The student newspaper, however, called for a boycott of DormAid on the grounds that it was elitist and widened the gulf between haves and have-nots. Instead of shutting it down, the national publicity allowed DormAid to expand to other schools.

"It's not anything I had a business plan for. I just wanted a clean room," Kopko said.

As a freshman, he asked his roommate if he would split the cost of a cleaner. When others saw how neat their room was, they offered to pay Kopko a fee to get their rooms cleaned, too.

After doing $150,000 in business his first year, Kopko decided he had found his calling. His parents "were shocked that they sent me to Harvard and I came back wanting to clean toilets and underwear," he said.

DormAid relies on student "presidents" to run operations at each of the campuses where the company has a presence. They set up advertising and contract services from local cleaners and laundries. In Philadelphia, bonded cleaners make between $17 and $20 per hour. The student managers can earn $2,000 to $5,000 a year.

DormAid also sells bedding and provides packing, moving and computer services. It plans to expand into other areas, such as dorm-room appliances.

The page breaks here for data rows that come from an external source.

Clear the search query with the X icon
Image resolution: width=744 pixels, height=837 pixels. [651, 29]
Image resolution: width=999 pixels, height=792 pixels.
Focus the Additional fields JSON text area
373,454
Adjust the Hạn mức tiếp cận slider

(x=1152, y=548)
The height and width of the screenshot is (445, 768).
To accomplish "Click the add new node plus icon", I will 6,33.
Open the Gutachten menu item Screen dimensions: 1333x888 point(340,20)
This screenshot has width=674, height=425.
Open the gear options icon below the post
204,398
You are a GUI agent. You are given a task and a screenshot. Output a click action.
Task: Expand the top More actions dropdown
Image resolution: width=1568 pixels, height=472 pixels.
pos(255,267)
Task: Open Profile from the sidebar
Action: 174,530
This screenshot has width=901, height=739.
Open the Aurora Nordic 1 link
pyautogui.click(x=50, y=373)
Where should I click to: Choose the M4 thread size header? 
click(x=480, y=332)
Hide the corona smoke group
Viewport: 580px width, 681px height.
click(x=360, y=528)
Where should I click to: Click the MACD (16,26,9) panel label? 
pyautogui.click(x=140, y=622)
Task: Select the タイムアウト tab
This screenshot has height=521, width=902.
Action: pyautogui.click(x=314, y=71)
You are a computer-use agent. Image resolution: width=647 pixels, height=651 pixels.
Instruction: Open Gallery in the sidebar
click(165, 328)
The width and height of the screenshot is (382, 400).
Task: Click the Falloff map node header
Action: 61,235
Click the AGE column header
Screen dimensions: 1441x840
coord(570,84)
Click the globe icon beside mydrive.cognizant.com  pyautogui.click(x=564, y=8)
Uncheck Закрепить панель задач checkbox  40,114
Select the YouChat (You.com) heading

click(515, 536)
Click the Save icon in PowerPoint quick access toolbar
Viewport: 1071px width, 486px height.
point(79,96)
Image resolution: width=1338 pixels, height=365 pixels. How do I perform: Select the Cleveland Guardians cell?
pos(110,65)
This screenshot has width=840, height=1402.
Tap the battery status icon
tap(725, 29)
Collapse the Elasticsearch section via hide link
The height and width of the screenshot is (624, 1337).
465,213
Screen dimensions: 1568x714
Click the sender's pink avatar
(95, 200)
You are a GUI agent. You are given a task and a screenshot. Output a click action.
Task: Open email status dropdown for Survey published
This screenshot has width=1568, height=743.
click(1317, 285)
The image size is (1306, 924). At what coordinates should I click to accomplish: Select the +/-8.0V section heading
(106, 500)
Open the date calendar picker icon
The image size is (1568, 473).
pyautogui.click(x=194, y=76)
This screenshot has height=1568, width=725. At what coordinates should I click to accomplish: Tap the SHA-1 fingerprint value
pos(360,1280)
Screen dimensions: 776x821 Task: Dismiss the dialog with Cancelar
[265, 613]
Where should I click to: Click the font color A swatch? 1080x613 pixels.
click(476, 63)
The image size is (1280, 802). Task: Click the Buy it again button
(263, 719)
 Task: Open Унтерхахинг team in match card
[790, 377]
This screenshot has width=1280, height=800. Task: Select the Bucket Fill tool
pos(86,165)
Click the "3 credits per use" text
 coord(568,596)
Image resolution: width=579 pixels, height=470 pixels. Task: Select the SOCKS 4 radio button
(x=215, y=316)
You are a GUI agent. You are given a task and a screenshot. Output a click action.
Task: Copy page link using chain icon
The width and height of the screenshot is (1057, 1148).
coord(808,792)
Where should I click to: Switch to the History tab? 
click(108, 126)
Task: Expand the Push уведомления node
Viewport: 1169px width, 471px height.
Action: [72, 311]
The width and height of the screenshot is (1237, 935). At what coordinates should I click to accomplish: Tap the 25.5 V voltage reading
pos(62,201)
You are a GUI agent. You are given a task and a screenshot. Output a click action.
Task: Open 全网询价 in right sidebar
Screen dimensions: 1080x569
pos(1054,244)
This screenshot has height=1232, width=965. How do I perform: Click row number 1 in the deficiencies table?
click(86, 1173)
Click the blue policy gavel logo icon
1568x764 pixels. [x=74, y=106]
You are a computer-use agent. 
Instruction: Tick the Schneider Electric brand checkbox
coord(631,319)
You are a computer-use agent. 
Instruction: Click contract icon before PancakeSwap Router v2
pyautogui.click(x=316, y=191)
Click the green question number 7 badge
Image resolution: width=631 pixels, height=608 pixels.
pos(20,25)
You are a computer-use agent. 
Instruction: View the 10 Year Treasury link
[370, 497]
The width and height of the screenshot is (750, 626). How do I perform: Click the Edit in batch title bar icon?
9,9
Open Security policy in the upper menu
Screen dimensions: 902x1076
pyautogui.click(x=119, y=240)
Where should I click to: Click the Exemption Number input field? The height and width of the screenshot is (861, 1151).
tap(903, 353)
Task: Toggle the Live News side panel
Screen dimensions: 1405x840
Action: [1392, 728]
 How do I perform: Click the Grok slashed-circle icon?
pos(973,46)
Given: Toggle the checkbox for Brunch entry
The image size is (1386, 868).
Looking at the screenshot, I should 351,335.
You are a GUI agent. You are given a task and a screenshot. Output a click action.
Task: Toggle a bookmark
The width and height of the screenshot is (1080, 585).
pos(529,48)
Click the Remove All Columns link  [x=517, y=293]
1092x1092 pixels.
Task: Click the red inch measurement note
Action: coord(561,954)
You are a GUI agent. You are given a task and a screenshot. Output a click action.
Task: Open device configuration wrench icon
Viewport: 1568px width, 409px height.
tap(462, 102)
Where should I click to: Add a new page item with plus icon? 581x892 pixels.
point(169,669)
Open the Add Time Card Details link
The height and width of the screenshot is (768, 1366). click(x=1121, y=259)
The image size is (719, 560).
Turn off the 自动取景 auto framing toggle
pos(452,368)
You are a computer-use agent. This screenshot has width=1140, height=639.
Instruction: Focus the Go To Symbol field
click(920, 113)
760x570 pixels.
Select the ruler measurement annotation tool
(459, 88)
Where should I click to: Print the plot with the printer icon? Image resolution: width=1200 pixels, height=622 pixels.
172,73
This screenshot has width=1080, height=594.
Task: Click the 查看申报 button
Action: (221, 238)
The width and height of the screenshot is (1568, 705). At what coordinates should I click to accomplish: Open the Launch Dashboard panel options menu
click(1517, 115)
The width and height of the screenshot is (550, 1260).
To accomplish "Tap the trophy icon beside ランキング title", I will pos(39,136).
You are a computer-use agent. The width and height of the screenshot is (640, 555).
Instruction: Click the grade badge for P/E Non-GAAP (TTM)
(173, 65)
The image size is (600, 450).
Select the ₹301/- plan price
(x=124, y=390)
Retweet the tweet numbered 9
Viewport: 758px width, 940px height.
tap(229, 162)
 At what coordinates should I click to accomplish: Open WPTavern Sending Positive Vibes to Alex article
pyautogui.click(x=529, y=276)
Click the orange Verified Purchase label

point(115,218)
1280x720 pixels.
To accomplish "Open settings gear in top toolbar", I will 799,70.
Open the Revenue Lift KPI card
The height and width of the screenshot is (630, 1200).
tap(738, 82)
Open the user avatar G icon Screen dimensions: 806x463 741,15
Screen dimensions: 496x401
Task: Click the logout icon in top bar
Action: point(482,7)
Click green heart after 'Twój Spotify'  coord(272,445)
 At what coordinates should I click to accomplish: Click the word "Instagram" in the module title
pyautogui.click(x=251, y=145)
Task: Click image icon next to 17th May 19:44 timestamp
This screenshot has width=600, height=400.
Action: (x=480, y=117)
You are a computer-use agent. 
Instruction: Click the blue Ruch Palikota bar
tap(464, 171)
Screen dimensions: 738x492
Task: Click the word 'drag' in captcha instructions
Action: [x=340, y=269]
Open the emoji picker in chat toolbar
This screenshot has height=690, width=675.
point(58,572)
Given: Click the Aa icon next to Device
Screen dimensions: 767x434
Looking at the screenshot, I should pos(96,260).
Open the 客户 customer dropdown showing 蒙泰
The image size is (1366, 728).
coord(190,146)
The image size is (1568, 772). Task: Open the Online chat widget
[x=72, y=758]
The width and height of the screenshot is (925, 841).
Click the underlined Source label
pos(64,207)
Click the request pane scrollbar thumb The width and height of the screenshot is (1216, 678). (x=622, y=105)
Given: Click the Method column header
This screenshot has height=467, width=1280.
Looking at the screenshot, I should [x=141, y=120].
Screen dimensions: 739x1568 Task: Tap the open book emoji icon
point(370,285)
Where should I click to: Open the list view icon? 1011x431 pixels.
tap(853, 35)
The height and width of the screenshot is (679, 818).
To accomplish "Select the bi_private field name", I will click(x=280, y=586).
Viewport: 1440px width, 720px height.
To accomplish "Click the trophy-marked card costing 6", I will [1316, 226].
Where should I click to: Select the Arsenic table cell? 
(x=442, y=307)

The companies are counting on over-scheduled students who value their time over self-sufficiency.

"A lot of our customers are not wealthy," said Soapy Joe's founder, Stuart Katz, 25, who started his cleaning business at Georgetown University and has expanded to seven campuses, including Penn and Drexel. "They're hardworking students who have a job at night and are studying all day and don't have time to do laundry.

For the Penn fraternity brothers, factor in some serious recreation.

Most of the guys slept in while cleaner Theresa Reed, 50, scrubbed a kitchen floor that looked as if it hadn't seen soap and water since the millennium.

"Boys will be boys," she said good-naturedly. "I live with two sons and I got to get on them to clean up."

The oven wasn't bad - it probably had never been used - but Reed contended with a crusty toaster oven and two refrigerators, one containing exactly two items: ketchup and a case of beer.

Upstairs was a bathroom shower growing black mold. The toilet and sink, where a Bud Light sat next to Softsoap, were passable.

"I don't know how they can live like this," Stephanie Stein, DormAid's national vice president of operations, said as she surveyed the clutter. Stein used to be in charge of DormAid at Penn.

It couldn't be as bad as Nick Daley's digs last year: a nine-bedroom house that he shared with 21 guys.

"You can imagine, it got quite dirty," said the junior, who had roused to study for a test.

Over the summer, the Sigma Alpha Epsilon buddies sublet their current three-floor house at 41st and Locust Streets, and returned to find it filled with trash and roaches. Before hiring cleaners, they recruited younger frat members to do much of the dirty work. DormAid, Daley said, is great. The cost, $69.95 for cleaning the house's communal rooms, is reasonable when split eight ways.

And while students may be poor, their parents - at least at Penn - generally aren't.

"They're happy to chip in," Daley said, "to know you're living decently."